There are some basic statistics we can compute based on character count. We can also count up the number of times a character or string appears in a vector.

nc8 <- str_length(okc$essay8[si]) #counts number of characters
mean(nc8, na.rm = TRUE)
## [1] 79.5
median(nc8, na.rm = TRUE)
## [1] 50
okc$essay8[si][2]
## [1] "my tumblr url:<br />\nasinfulthinker.tumblr.com<br />\n<br />\nhave fun with that."
str_count(okc$essay8[si][2], "i") #counts number of times a string appears in a vector
## [1] 3
str_detect(okc$essay8[si],"like|love") #returns logicals
##  [1] FALSE FALSE FALSE    NA FALSE FALSE FALSE FALSE FALSE FALSE FALSE
## [12] FALSE  TRUE FALSE  TRUE FALSE    NA    NA    NA FALSE
str_which(okc$essay8[si],"like|love") #returns index
## [1] 13 15
str_subset(okc$essay8[si],"like|love") #returns the vector values themselves
## [1] "i secretly want to be a back-up singer....like back in the day for\nray charles or aretha but like...now."          
## [2] "i love to sit on the couch, curl up in a blanket and watch\nmarathons of law and order svu, or vh1 reality t.v. ..."

As well as replace certain strings with a particular string and split up strings.

str_replace_all(okc$essay8[si][2], '[\n]', " ")
## [1] "my tumblr url:<br /> asinfulthinker.tumblr.com<br /> <br /> have fun with that."
str_split(okc$essay8[si][2],"[\n]") #creates a list splitting the string for every string written as "\n"
## [[1]]
## [1] "my tumblr url:<br />"            "asinfulthinker.tumblr.com<br />"
## [3] "<br />"                          "have fun with that."

3. Organize (structure) the documents & the text within the documents.

The text is collected and placed into a corpus.

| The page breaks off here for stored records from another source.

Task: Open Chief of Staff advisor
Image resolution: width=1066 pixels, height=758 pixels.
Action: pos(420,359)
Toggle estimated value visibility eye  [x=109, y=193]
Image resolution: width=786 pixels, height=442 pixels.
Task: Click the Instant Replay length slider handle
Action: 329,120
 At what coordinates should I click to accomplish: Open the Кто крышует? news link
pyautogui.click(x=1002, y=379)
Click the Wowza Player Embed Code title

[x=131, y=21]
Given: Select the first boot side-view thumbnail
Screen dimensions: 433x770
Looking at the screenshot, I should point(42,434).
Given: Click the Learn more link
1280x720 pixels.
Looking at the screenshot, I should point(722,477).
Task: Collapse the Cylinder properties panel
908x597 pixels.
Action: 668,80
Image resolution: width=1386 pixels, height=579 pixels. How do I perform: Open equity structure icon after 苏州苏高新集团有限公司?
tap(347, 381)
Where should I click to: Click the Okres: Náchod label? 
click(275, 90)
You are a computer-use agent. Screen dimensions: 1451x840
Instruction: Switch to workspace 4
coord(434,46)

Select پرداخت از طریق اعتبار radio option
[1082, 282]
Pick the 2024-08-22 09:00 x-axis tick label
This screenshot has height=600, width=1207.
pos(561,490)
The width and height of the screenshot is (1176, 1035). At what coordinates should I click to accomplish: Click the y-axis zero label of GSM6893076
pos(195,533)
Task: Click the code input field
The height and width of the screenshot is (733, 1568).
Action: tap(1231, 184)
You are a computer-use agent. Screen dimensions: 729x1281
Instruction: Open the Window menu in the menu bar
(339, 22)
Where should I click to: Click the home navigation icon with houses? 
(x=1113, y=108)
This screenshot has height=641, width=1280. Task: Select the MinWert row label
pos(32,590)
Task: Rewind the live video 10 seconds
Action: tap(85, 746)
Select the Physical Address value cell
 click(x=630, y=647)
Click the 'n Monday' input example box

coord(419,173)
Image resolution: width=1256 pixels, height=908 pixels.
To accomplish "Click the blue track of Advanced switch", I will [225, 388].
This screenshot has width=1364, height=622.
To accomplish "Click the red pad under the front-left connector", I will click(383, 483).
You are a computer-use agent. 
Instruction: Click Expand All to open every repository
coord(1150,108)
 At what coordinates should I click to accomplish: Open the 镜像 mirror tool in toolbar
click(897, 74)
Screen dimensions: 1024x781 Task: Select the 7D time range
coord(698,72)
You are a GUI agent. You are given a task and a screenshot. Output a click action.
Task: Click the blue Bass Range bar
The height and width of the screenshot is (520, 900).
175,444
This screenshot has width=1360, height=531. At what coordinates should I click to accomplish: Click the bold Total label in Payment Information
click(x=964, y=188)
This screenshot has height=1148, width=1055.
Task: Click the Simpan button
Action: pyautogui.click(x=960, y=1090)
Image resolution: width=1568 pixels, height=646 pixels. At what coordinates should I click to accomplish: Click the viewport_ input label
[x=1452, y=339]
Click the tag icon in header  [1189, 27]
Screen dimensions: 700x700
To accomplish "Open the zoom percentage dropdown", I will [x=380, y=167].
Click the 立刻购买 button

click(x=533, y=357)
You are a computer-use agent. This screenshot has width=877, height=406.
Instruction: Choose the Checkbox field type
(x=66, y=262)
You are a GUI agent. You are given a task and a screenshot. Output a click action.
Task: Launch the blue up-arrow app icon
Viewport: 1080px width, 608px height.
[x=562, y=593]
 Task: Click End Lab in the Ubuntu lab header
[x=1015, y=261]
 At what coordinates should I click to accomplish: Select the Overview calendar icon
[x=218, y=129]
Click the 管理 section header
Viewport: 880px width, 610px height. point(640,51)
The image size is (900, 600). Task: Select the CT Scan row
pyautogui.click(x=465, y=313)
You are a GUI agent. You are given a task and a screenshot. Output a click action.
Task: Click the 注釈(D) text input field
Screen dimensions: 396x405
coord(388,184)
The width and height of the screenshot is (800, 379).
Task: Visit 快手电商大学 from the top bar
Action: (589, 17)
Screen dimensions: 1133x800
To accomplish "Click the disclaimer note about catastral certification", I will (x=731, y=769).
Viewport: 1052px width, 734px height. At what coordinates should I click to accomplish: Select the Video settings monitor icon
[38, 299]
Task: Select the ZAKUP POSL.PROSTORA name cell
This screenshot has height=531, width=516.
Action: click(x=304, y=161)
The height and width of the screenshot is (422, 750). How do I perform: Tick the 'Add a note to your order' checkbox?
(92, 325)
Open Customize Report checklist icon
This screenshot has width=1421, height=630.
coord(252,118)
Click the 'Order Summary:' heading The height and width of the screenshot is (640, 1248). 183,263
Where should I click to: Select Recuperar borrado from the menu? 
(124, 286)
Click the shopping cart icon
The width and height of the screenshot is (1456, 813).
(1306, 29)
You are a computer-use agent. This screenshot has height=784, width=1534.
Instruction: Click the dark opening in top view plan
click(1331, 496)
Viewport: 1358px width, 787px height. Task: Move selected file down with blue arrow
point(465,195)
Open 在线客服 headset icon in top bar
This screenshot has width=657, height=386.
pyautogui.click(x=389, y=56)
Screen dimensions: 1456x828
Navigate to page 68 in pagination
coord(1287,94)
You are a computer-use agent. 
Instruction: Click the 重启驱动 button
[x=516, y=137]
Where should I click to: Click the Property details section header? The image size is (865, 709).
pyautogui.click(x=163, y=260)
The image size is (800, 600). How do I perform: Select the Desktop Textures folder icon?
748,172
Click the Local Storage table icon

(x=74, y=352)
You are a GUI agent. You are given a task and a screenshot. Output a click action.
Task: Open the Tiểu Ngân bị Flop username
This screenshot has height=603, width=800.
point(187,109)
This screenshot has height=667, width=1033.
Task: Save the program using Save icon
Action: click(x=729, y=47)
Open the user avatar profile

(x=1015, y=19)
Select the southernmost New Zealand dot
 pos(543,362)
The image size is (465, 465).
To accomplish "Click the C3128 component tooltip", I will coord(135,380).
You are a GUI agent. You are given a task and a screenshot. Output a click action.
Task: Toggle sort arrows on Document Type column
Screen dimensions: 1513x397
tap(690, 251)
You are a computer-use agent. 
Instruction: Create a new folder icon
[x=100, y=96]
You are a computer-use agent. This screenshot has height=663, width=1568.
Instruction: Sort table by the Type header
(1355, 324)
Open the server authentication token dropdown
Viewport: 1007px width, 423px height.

Afterwards, we can clean it.

library(tm)
## Loading required package: NLP
## 
## Attaching package: 'NLP'
## The following object is masked from 'package:ggplot2':
## 
##     annotate
e8 <- data.frame(doc_id=si,text=okc$essay8[si],stringsAsFactors = FALSE)
corpus <- VCorpus(DataframeSource(e8))

Processing the data is often the first step in text mining projects. We usually want to do the following data preparations (in this order):

  • Set all words to lowercase
  • Remove stopwords and extremely rare words
  • Remove punctuation and other symbols
  • Remove unnecessary whitespace
  • Remove numbers (unless they have importance in the Problem i.e. Step 1)
  • Correct spelling errors
#R code from Kwartler's book

# Return NA instead of tolower error
tryTolower <- function(x){
# return NA when there is an error
y = NA
# tryCatch error
try_error = tryCatch(tolower(x), error = function(e) e)
# if not an error
if (!inherits(try_error, 'error'))
y = tolower(x)
return(y)
}

#custom.stopwords <- c(stopwords("english"), additional useless words)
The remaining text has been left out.